La transformation du zéphyr macroniste en bise majestueuse dépendra de la force du vent. Retombera-t- elle au moment des législatives ? C’est presque une question de mathématique physique, reposant sur une équation à une seule inconnue : la capacité d’attirance de l’étiquette « La République en marche » sur le corps électoral. Quel sera le succès de cette « marque nouvelle » comme disent les experts en marketing ? C’est la grande question. On ne peut y répondre à l’avance car il n’est pas sûr que le sourire et la juvénilité des candidats ressembleront, dans toutes les circonscriptions, à ceux du chef de l’Etat.
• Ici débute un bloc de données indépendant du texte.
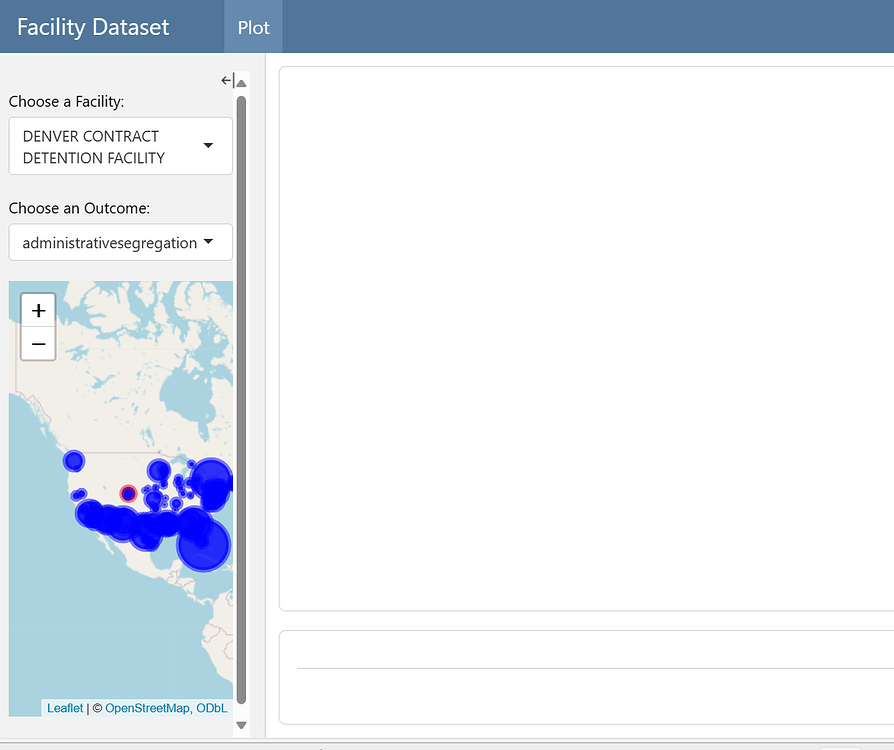Switch to the Plot tab
This screenshot has width=894, height=750.
253,27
Pas simple, dans une dynamique électorale devenue aussi personnalisée, de trouver 577 « sosies de Macron » alors même qu’il faudra aussi faire une place à tous ceux qui, de générations et d’origines politiques différentes, ont grossi la cohorte conquérante. Les autres éléments constituant le contexte du scrutin de juin nous sont en revanche connus.
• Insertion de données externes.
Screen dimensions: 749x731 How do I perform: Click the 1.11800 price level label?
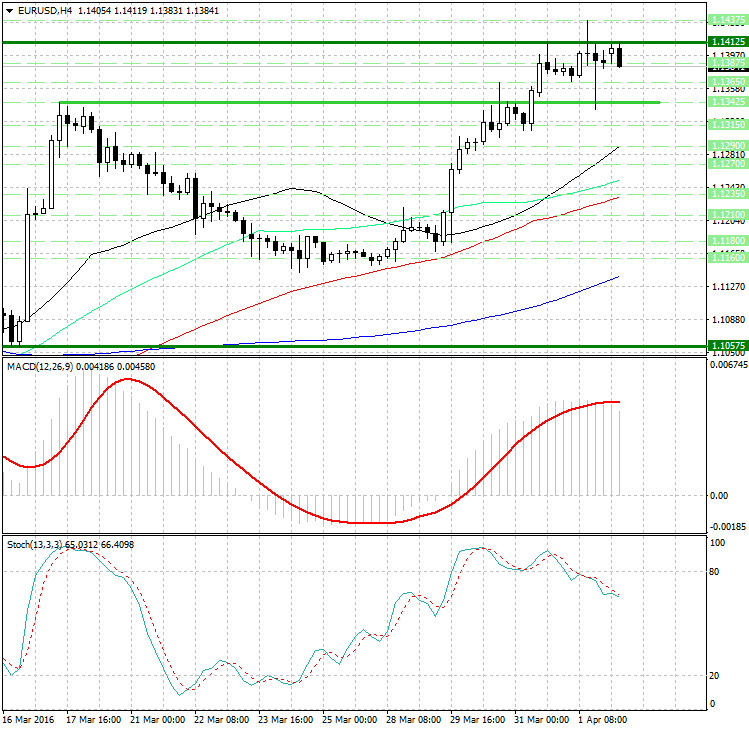(728, 240)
Le premier tour de la présidentielle, sondage grandeur nature, a montré l’état des forces susceptibles d’être remises en présence. La droite traditionnelle se maintient à peu près au niveau qui était le sien lors de précédentes consultations en dépit des tracas judiciaires du candidat Fillon. Si elle organise bien les choses, elle peut installer ou maintenir dans ses fiefs des femmes et des hommes d’expérience, jouant sur le contraste avec le côté « Soldats de l’an II » des nouveaux venus. Le danger est cependant en elle-même. De culture plus présidentialiste que parlementaire, cette famille peut se retrouver fort affaiblie si certains des siens se laissent attirer par le chant des sirènes élyséennes. La gauche, pour sa part, ne manquerait pas d’être en situation de rêver si elle se montrait capable, comme au temps du programme commun, d’alliances de second tour. Perspective qui ne connaîtra, cahin-caha, que de rares et limités terrains d’accomplissement. L’extrême droite, quant à elle, s’efforcera comme toujours de perturber le jeu au maximum par des triangulaires ou quadrangulaires. Elle n’en traduira pas moins, dans certains endroits, le très net gain de voix obtenu lors de la présidentielle par de nouveaux sièges de députés.
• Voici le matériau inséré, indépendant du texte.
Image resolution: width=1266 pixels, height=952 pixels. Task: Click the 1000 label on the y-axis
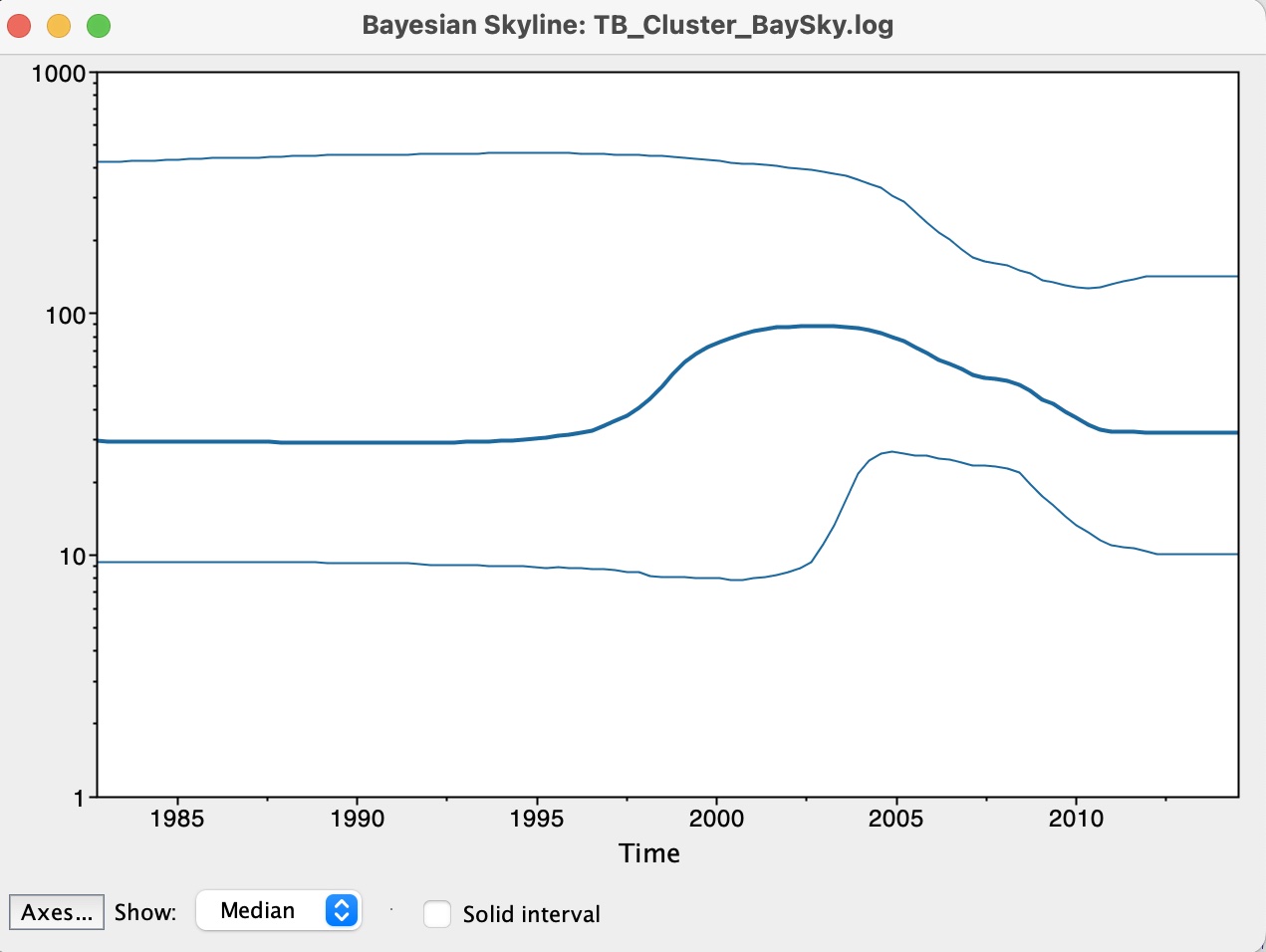[x=59, y=74]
Quel (le) que soit « la » ou « le » Premier ministre choisi ces jours-ci par le président de la République, la bataille électorale qui s’annonce se gagnera, pour son camp, plus autour de l’idée de changement générationnel que de recomposition politique droite-gauche. Qu’il l’ait ou non théorisé ainsi, Emmanuel Macron se trouve depuis dimanche soir le champion incontesté du « parti jeune ». Ses collaborateurs et soutiens devront en tenir le plus grand compte, sans doute plus que prévu, dans les investitures.